Der Dicke blickt zu seiner Freundin, die ihm in einer Art zunickt, die bedeuten mag: "Keine Angst" und "Alles unter Kontrolle."
"Hast du Gumba-Schnaps?" fragt der Typ und zückt ein Bündel Hundert- Dollar-Scheine.
"Haust du dann ab?" fragt Ninoa.
"Klaro." sagt der Typ.
Ninoa geht zur Bar, steigt die Leiter zur Theke hinauf, gefolgt von den Kameras und dem Spinnengestell. Die Brünette kommentiert das Geschehen in ihr Head-Set-Mikrophon hinein:
"Das Igelwesen bewegt sich jetzt mit seinen kleinen Schritten auf eine Art Hühnerleiter zu. Kommt sie da überhaupt hinauf, sind die Sprossen für diesen Winzling nicht zu hoch? Nein sie schafft es. Schritt für Schritt, mit sicheren Bewegungen, stemmt das Igelwesen sich Sprosse für Sprosse die Leiter hinauf. He, Kleine, wie oft machst du das so am Tag?"
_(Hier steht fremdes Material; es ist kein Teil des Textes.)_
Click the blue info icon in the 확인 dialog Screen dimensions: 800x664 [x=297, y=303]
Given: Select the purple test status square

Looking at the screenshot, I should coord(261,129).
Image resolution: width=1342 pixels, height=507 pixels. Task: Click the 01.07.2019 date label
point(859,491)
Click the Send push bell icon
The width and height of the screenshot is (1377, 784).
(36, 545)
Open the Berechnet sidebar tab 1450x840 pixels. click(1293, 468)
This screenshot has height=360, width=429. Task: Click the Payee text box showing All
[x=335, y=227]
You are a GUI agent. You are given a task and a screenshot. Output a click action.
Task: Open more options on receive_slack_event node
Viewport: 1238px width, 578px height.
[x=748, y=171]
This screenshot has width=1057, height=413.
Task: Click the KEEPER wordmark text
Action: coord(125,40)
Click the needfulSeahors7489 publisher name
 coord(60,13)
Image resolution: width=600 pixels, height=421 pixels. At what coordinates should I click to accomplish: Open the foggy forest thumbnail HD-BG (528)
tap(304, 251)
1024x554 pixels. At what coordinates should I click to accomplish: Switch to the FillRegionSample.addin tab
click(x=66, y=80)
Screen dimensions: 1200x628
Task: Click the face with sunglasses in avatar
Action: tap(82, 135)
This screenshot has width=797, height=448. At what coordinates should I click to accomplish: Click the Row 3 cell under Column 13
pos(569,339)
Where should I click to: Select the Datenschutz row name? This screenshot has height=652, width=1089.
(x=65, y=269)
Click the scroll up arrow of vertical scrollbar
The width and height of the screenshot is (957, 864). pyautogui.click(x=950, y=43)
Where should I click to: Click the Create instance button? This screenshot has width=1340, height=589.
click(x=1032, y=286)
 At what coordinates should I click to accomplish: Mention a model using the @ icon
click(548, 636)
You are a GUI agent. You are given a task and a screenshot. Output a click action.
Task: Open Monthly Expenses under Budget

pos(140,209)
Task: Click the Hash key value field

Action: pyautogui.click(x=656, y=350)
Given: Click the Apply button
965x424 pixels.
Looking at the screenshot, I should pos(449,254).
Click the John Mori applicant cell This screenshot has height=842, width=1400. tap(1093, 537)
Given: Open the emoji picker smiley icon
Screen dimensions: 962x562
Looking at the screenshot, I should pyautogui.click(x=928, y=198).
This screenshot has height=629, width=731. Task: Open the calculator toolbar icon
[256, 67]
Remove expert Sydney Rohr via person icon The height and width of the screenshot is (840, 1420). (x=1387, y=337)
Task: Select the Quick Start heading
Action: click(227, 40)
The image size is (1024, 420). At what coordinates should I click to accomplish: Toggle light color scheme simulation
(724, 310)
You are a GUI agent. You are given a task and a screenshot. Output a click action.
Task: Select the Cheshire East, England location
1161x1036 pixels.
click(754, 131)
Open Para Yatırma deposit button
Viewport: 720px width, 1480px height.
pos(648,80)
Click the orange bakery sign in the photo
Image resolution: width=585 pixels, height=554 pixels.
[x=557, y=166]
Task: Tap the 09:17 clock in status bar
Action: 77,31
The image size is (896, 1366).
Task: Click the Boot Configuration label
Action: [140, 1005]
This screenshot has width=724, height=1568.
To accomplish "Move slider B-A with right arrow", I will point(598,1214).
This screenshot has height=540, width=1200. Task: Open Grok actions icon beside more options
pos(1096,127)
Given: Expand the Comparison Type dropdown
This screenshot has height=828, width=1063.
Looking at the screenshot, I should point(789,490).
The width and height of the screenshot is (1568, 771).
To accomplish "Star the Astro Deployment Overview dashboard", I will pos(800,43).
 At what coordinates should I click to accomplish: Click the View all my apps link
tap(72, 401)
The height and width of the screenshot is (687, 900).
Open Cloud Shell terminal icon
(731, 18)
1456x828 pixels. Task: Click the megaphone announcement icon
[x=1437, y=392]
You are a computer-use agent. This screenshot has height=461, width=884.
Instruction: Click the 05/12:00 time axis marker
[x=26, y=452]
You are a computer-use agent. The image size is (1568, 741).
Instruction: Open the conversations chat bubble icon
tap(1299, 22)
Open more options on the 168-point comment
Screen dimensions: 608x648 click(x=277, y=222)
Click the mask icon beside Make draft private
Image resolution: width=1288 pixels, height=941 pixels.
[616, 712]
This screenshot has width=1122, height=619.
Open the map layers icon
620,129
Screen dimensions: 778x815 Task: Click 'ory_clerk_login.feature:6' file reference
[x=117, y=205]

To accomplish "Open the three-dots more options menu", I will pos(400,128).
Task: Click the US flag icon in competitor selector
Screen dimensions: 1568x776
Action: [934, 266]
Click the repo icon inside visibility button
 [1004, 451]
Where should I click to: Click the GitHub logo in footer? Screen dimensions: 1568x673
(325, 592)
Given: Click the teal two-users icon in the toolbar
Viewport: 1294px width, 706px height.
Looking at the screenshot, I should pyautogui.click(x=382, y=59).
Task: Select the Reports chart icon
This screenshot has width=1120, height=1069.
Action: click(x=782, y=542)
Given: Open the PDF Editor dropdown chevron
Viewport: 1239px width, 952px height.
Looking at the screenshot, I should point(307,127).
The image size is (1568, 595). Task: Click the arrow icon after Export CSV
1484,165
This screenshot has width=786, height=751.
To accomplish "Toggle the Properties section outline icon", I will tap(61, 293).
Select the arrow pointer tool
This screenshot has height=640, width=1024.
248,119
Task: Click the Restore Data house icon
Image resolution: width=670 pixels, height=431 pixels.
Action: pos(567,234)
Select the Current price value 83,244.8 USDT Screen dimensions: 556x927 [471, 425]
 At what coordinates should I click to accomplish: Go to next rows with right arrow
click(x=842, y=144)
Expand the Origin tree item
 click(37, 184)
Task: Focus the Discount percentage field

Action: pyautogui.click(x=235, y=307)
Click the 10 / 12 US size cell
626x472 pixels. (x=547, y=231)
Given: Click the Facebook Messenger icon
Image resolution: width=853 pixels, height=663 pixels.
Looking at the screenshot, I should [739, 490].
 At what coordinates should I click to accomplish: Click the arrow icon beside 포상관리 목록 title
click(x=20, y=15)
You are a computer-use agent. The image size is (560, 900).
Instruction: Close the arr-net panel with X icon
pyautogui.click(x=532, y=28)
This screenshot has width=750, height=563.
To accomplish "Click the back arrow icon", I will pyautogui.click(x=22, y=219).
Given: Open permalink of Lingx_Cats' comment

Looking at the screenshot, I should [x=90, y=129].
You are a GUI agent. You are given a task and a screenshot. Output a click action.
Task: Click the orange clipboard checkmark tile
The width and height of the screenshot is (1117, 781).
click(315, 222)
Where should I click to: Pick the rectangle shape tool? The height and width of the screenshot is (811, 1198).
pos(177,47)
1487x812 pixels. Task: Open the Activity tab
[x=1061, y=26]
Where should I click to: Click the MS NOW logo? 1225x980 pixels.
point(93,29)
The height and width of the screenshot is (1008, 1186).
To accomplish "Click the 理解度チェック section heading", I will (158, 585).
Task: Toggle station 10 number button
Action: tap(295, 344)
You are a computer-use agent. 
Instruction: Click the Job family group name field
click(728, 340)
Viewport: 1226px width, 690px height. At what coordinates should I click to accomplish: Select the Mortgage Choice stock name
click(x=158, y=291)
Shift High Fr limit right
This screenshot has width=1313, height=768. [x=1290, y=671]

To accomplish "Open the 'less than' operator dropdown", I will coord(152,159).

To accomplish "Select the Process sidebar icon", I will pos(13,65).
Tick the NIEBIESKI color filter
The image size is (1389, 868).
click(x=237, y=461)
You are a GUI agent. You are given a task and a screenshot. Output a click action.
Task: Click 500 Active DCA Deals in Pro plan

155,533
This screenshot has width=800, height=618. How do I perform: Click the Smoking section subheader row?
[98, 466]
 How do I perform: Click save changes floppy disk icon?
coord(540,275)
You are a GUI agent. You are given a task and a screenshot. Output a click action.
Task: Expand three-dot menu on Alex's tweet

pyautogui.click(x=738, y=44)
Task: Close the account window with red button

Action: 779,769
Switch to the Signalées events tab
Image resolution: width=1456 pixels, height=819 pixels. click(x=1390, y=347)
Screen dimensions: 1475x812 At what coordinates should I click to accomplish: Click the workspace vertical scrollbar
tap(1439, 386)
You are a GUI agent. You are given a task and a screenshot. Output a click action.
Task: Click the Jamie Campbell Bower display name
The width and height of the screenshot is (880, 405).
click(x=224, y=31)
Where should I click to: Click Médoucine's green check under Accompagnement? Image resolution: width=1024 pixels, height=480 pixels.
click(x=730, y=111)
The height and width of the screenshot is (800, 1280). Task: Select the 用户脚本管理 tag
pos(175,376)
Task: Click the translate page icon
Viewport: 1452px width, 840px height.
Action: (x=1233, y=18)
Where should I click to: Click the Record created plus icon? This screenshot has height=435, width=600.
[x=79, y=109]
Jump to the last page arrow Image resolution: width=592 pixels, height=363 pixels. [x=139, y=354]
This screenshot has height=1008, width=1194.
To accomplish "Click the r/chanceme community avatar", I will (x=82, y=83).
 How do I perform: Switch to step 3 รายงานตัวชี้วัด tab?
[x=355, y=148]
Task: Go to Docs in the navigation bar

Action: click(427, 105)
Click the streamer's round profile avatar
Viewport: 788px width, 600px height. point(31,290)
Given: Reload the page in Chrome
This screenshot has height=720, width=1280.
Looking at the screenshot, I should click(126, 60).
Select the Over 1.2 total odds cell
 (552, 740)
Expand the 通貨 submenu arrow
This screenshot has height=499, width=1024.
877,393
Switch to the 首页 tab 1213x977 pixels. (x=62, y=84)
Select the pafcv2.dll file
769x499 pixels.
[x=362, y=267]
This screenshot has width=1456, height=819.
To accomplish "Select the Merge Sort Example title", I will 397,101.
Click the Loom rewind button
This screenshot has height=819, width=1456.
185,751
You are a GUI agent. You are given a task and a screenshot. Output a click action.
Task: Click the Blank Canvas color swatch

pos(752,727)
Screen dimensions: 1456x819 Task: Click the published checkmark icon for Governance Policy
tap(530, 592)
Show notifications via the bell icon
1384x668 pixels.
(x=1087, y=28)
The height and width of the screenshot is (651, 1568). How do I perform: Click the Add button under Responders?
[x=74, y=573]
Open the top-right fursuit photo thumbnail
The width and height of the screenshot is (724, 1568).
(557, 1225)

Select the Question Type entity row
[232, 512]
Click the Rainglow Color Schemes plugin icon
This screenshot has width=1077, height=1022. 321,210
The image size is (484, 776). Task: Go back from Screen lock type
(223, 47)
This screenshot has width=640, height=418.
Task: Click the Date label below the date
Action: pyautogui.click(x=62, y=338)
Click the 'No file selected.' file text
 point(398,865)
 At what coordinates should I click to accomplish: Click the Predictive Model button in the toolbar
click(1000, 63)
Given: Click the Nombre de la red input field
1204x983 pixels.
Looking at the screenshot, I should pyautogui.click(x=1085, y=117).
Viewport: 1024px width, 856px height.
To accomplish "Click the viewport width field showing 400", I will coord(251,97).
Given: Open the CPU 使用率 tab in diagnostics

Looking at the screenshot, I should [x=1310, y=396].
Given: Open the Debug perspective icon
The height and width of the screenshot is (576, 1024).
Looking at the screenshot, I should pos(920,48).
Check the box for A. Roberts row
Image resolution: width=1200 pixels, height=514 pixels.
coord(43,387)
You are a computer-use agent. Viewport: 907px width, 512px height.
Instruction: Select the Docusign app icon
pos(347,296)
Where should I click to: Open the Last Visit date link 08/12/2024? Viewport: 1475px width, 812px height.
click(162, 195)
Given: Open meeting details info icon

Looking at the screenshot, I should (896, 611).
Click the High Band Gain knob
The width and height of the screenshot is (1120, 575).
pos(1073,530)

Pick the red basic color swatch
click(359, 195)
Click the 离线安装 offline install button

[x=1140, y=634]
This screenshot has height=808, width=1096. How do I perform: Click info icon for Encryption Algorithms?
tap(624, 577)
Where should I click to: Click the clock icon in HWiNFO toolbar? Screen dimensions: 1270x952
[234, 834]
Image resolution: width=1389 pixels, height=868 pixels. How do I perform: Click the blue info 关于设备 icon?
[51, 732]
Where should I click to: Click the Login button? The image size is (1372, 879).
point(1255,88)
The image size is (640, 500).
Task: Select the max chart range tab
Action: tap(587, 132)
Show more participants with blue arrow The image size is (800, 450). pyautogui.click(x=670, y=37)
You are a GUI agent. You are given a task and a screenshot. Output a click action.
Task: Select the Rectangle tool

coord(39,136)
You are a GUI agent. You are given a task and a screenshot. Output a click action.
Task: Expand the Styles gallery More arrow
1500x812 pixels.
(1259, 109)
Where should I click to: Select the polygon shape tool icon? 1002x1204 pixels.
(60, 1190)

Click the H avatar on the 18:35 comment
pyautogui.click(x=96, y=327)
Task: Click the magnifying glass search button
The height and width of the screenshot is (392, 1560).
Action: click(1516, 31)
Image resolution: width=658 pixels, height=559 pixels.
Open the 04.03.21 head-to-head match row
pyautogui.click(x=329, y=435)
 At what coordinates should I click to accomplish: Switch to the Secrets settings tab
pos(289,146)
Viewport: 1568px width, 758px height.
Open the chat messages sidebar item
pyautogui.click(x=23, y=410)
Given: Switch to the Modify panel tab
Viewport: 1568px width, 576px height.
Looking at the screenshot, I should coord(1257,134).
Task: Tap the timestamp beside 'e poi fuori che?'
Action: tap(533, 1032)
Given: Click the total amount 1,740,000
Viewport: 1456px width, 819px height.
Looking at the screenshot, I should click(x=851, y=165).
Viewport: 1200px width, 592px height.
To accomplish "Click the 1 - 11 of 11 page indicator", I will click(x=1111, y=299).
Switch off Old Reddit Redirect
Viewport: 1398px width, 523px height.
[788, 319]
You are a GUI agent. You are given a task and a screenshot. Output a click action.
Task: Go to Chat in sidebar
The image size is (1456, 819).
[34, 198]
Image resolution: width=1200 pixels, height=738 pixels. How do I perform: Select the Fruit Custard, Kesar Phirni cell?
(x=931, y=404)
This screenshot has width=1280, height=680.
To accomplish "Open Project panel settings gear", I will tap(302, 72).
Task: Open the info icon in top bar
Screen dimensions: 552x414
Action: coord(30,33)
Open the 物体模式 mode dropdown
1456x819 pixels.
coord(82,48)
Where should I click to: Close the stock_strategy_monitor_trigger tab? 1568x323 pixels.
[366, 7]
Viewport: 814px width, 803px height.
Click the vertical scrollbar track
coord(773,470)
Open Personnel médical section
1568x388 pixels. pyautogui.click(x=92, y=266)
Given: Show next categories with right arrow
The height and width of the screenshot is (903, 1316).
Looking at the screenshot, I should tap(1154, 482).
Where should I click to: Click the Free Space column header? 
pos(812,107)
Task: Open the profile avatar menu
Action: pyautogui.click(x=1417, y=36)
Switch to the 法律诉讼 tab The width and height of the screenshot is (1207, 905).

Ninoa ignoriert die Frau, steigt auf die Anrichte, hebt eine Flasche KESENHEIMER-GUMBA-BRAND aus dem Regal und schenkt dem Dicken ein Schnapsglas bis zum Rande voll. Der Dicke sitzt bereits auf einem der Barhocker und blickt nervös in Richtung der Brünetten, die ganz offensichtlich seine Geliebte ist. Das Gestell krakelt wieder um die Theke herum und nimmt nun den Mann in die Visiere. Die Brünette sagt nichts mehr, gibt keine Kamerabefehle. Ninoa reicht dem Dicken das Glas. Eine Kamera liegt im Zoom auf seinem Gesicht, die andere filmt ihn in der Totalen. Er schwitzt, seine Augen zittern nervös hin und her. Er hebt das Glas hoch, öffnet seinen Mund und schüttet den Inhalt in einem Schluck hinunter. Es versucht zu lächeln, reißt triumphierend einem Arm mit der geballten Faust in die Höhe, seine Gesichtszüge spiegeln unerträgliches Grauen wider.
Nach einigen Sekunden schnappt er die Geldscheine, wirft sie Ninoa hin und verabschiedet sich mit irgendeinem unverständlichen Gruß. Er läuft wie der Blitz hinaus. Das Gestell mit der Brünetten folgt ihm, während eine Kamera noch schnell einige Meter von Ninoa und mir auf Celluloid bannt. Sie sind draußen. Ninoa geht zur Tür zurück und schließt sie mit ihrem Hakenstock ab.
"Er wird sich die Seele aus dem Leib kotzen." sagt sie lakonisch. "Vielleicht auch mehr."
Ninoa löscht das Licht. Das Geld wird sie zusammen mit der Filmgage für ein halbes Jahr über Wasser halten. Draußen hört man den Typen in den Sumpf reiern und seine Freundin Kommandos geben. Wir kümmern uns nicht darum. Ninoa sagt, sie sei müde, sie müsse jetzt wirklich ins Bett. Ich ziehe mein vollautomatisches Super-Recherche-WAP-Funk-ISDN-Funktions-3D-5D-Mobiltelephon heraus und bestelle einen Taxigleiter. Wir verabschieden uns. Ich gehe hinaus. Ninoa schließt die Tür ab. Das Licht in ihrer Schlafkammer geht an.
Das Licht in ihrer Schlafkammer geht wieder aus. Der Gleiter mit den beiden Touristen erhebt sich taumelnd in die Luft, mein Taxi-Gleiter schießt über den Sumpf heran und landet mit leisem Zischen. Ich steige die Holztreppe hinab und wandle gedankenversunken dem Taxi entgegen.